Com o foco no cuidado e no bem-estar de seus pacientes, a Unidade Campo Belo do Hospital Alemão Oswaldo Cruz oferece um serviço multidisciplinar e com especialistas em Otoneurologia, área da medicina que se dedica ao equilíbrio e à audição. Uma das finalidades do atendimento em Otoneurologia é identificar a causa da tontura, grande responsável por quedas e fraturas em idosos, e tratá-la.

“A maioria das pessoas que sente tontura tem alguma doença do labirinto, mas não a labirintite, que significa inflamação deste órgão sensorial. É preciso saber qual é a doença que está causando esse sintoma”, explica o Dr. Márcio Salmito, otorrinolaringologista, com especialização em Otoneurologia, responsável pelo serviço na Unidade Campo Belo do Hospital Alemão Oswaldo Cruz. “A tontura deve sempre ser investigada, pois pode ser um indício de alguma doença do labirinto e também indicar a presença de outras enfermidades, como diabetes, pressão alta ou baixa, anemia, problemas vasculares, neurológicos e cardíacos. Quanto mais cedo procurar um especialista, maiores as chances de recuperação”, completa.

O especialista afirma que o conhecimento nesta área se intensificou nos últimos anos. Apenas em 2009, por exemplo, um consenso mundial definiu sobre o que é tontura e o que é vertigem. A Bárány Society, maior entidade mundial de otoneurologia, publicou um artigo definindo cada um dos sintomas. Por esse consenso, vertigem significa ilusão de movimento do próprio corpo, muitas vezes uma sensação de que o corpo está rodando. Tontura, por sua vez, significa alteração na percepção do espaço, porém sem ilusão de o corpo estar em movimento. Ambos indicam doenças do labirinto.

“O sucesso do tratamento depende totalmente da identificação da causa da tontura. É preciso conversar com o paciente, entender o que ele descreve como tontura, saber a frequência e duração das crises”, explica o otorrinolaringologista. A Unidade Campo Belo do Hospital Alemão Oswaldo Cruz realiza também os exames necessários para o diagnóstico. Um deles é o vHIT (video-Head Impulse Test). Por meio de óculos, que é colocado no paciente, com dois sensores, um de movimentação da cabeça e outro que detecta a movimentação ocular, é possível identificar, a partir de pequenos impulsos da cabeça, a relação entre o movimento produzido e o movimento reflexo dos olhos e, deste modo, analisar o funcionamento do labirinto. Além da precisão, o exame possui a vantagem de não desencadear tontura no paciente.

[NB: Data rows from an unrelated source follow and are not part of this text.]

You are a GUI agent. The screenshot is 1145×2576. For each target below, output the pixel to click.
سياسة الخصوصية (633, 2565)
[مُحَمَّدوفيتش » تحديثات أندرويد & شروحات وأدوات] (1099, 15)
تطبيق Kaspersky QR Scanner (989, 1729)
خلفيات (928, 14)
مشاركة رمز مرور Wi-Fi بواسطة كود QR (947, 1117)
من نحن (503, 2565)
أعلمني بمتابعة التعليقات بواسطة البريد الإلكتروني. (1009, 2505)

Segundo o Dr. Salmito, o diagnóstico é fundamental para direcionar o tratamento e medicação correta. “Muitos pacientes acabam procurando medicação para labirintite, que não está nem entre as dez principais causas de tontura. A maioria deles possui outra doença do labirinto, sendo a mais comum a VPPB (Vertigem Posicional Paroxística Benigna), que é tratada no consultório. Esses pacientes costumam se beneficiar com alguns movimentos na cabeça do sem a necessidade de medicamentos. “É importante ressaltar que medicamentos usados para a tontura indiscriminados podem até agravar o problema”, explica.